The easy argument against him is that he’s isolated politically — opposed by Hamas in Gaza and regarded with suspicion by the Fatah old guard in the West Bank. The argument for him is that he’s getting things done, improving people’s lives, and Palestinians are tired of going nowhere.
  • Ronald Brownstein on Immigration and the GOP  Detailing Republicans' pullback from immigration reform since 2006, the National Journal columnist sighs at a GOP that continues to be de facto white-only in a country increasingly dominated by minorities. "The hardening GOP position also shows how the party is being tugged toward nativism as its coalition grows more monochromatic: In a nation that is more than one-third minority, nearly 90 percent of McCain's votes in the 2008 presidential election came from whites," he recounts. Unless Republicans get on board, Brownstein fears immigration reform will stall again and "the nation will likely suffer through years of sharpening social division."
  • Paul Krugman on the Euro-Mess  At The New York Times, Krugman lays out a readable summary of why the present crisis in Greece bodes ill for all of Europe. "Is the euro itself in danger? In a word, yes," Krugman warns. The principal lesson here, he says, is the importance of being able to adapt to fluid situations. "When they joined the euro, the governments of Greece, Portugal and Spain denied themselves the ability to do some bad things, like printing too much money; but they also denied themselves the ability to respond flexibly to events," Krugman writes. "And when crisis strikes, governments need to be able to act."

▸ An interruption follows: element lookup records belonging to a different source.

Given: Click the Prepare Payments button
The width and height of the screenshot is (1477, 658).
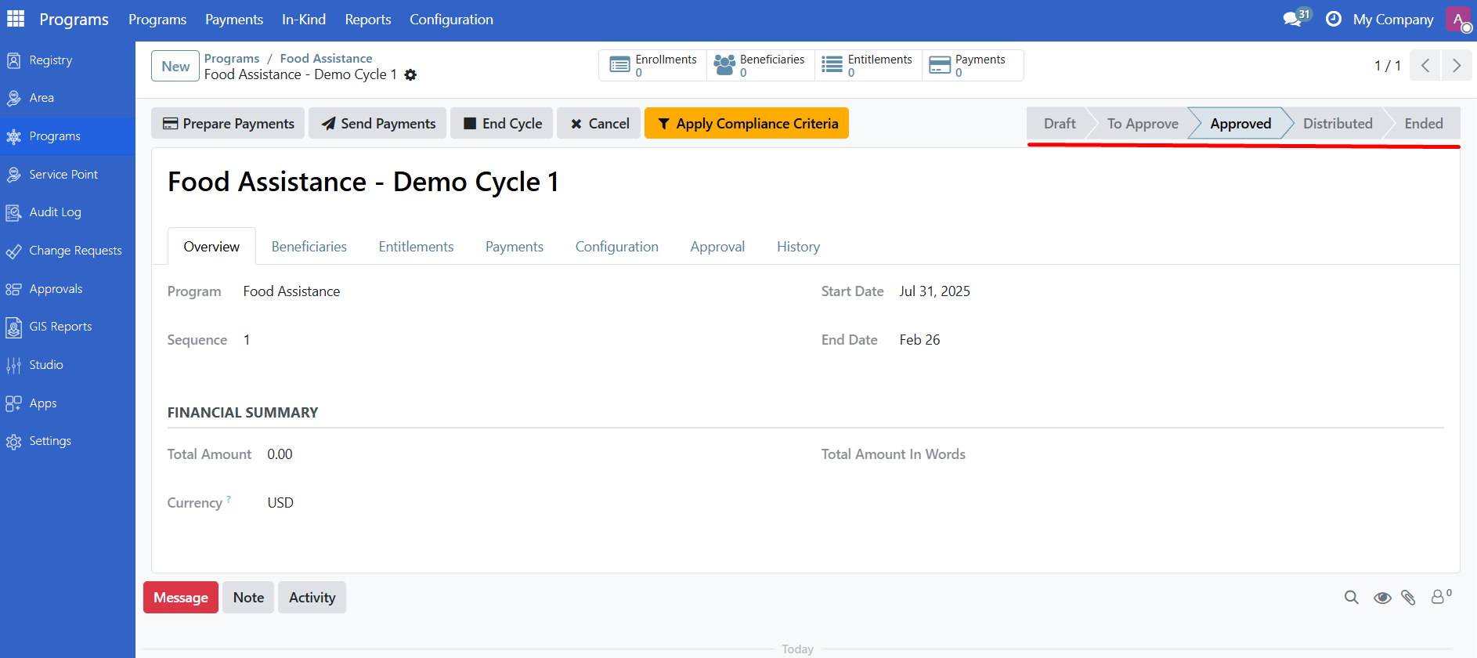Looking at the screenshot, I should [x=228, y=124].
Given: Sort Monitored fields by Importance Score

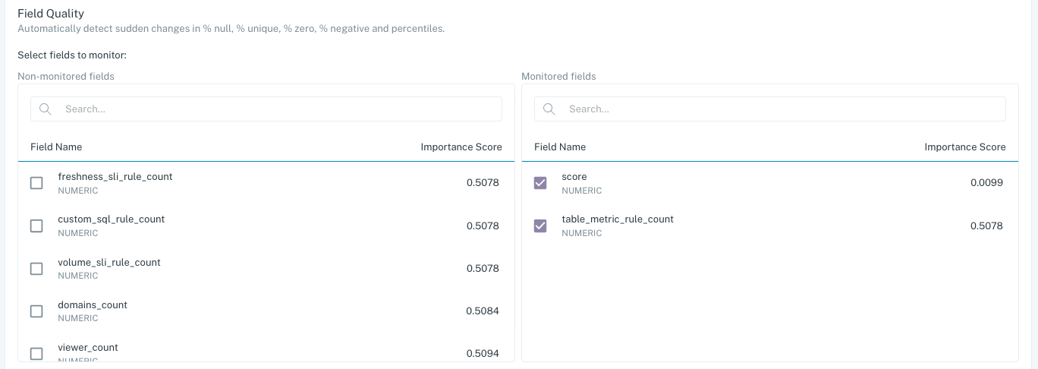Looking at the screenshot, I should coord(964,147).
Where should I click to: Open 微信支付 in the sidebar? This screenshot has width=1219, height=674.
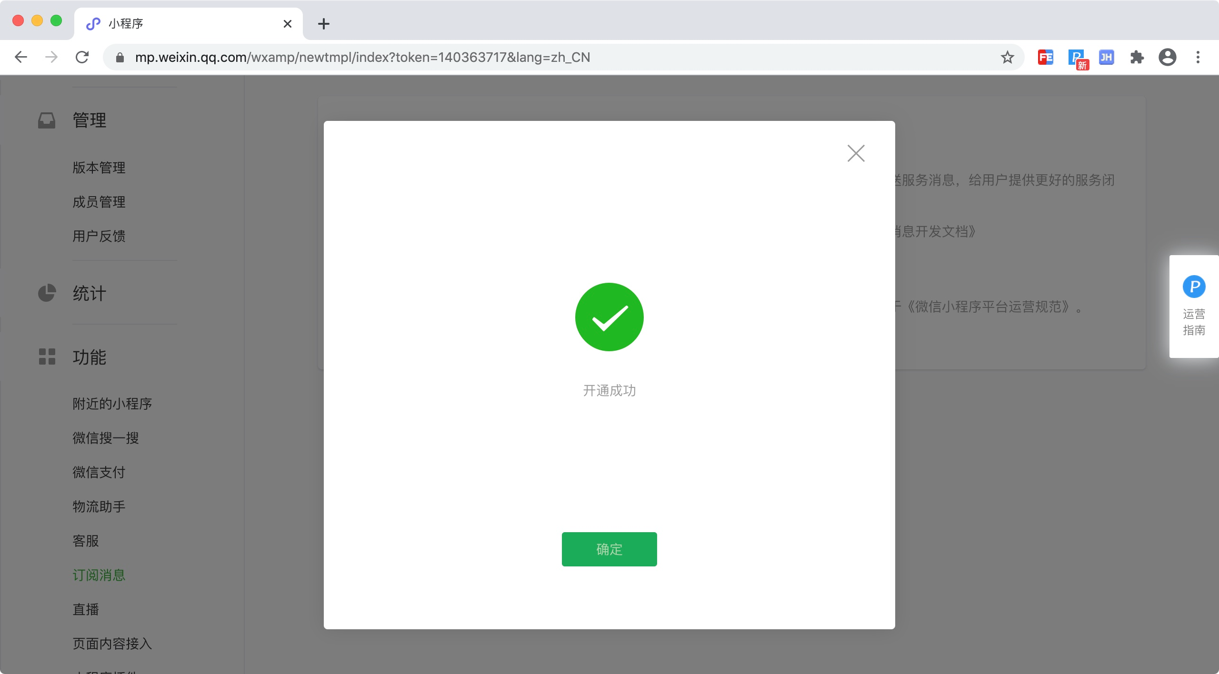click(99, 472)
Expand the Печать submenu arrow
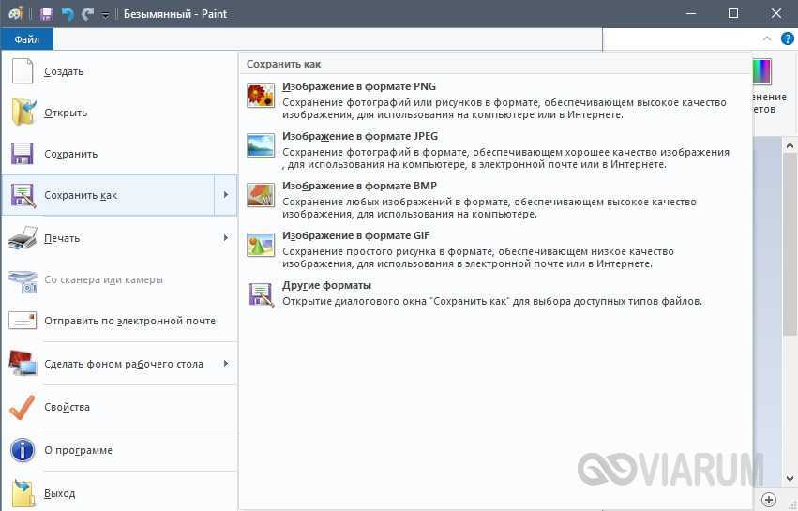This screenshot has height=511, width=798. tap(225, 238)
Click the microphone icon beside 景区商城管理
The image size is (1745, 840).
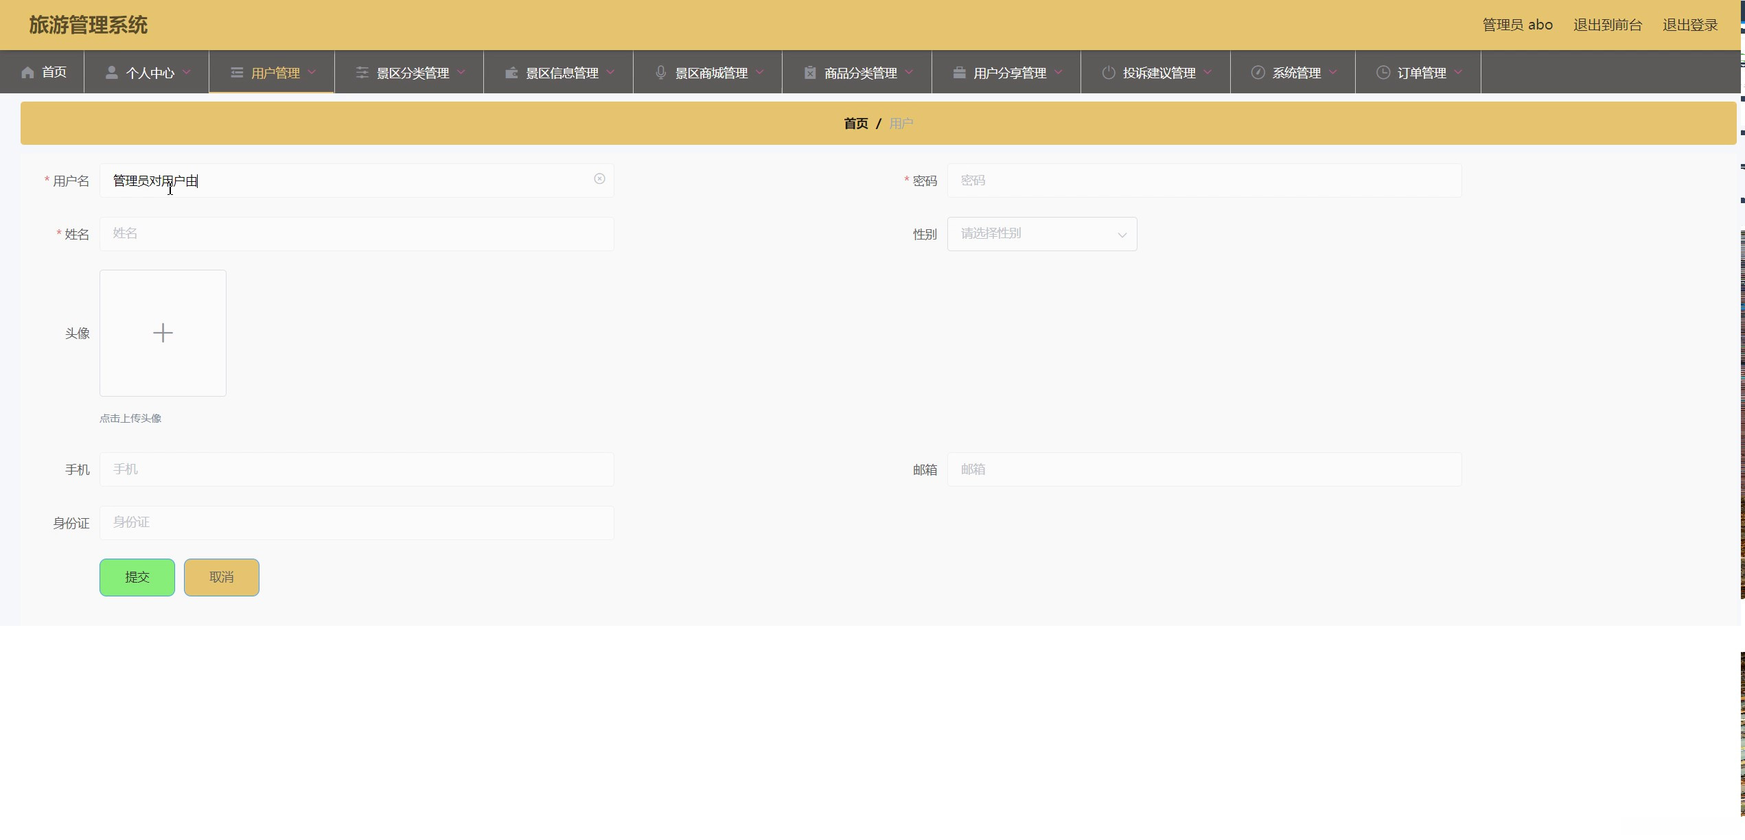660,73
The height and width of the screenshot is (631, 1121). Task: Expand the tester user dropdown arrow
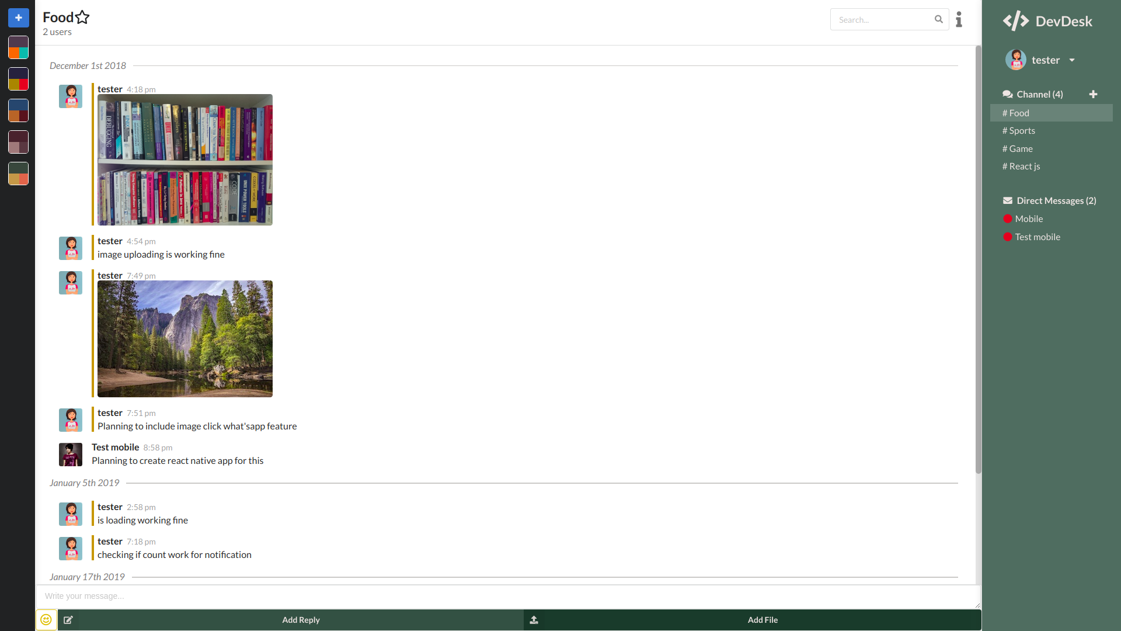[x=1072, y=60]
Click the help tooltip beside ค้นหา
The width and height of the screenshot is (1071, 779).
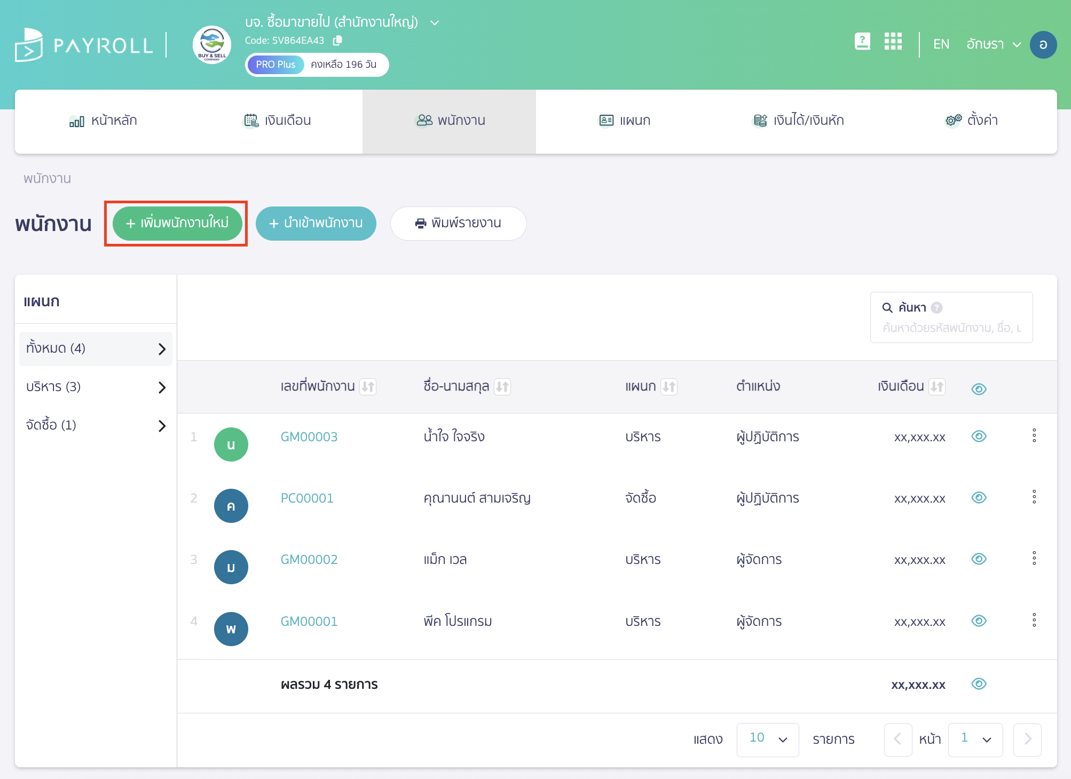[936, 307]
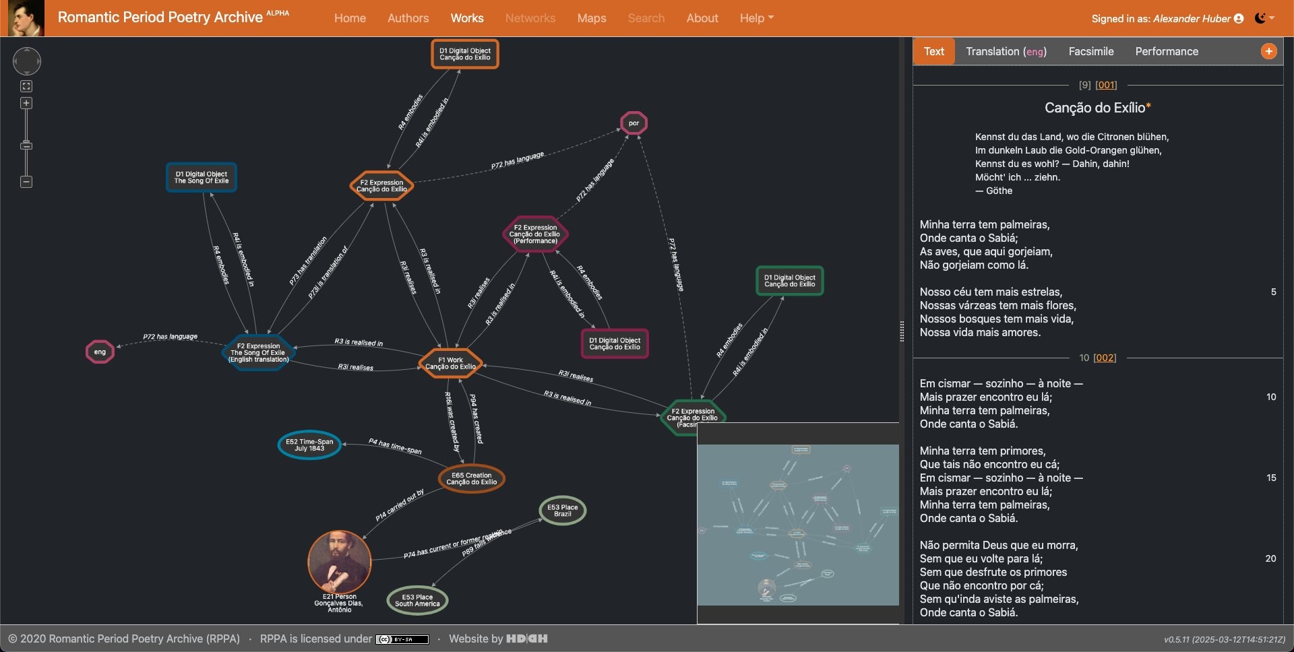This screenshot has height=652, width=1294.
Task: Follow the [002] page reference link
Action: coord(1105,358)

  • Peggy Noonan on Mending Fences  "The right never trusted the government, but now the middle doesn't," Noonan declares in a scathing Wall Street Journal column. Noonan repeatedly stresses the point that "until the border itself is secure," substantive reform in any other area won't matter; her larger point concerns a swelling sense of alienation between the American government and the American people. "While the Democrats worry about the prospects of the Democrats and the Republicans about the well-being of the Republicans, who worries about America?" Noonan wonders. "No one. Which the American people have noticed."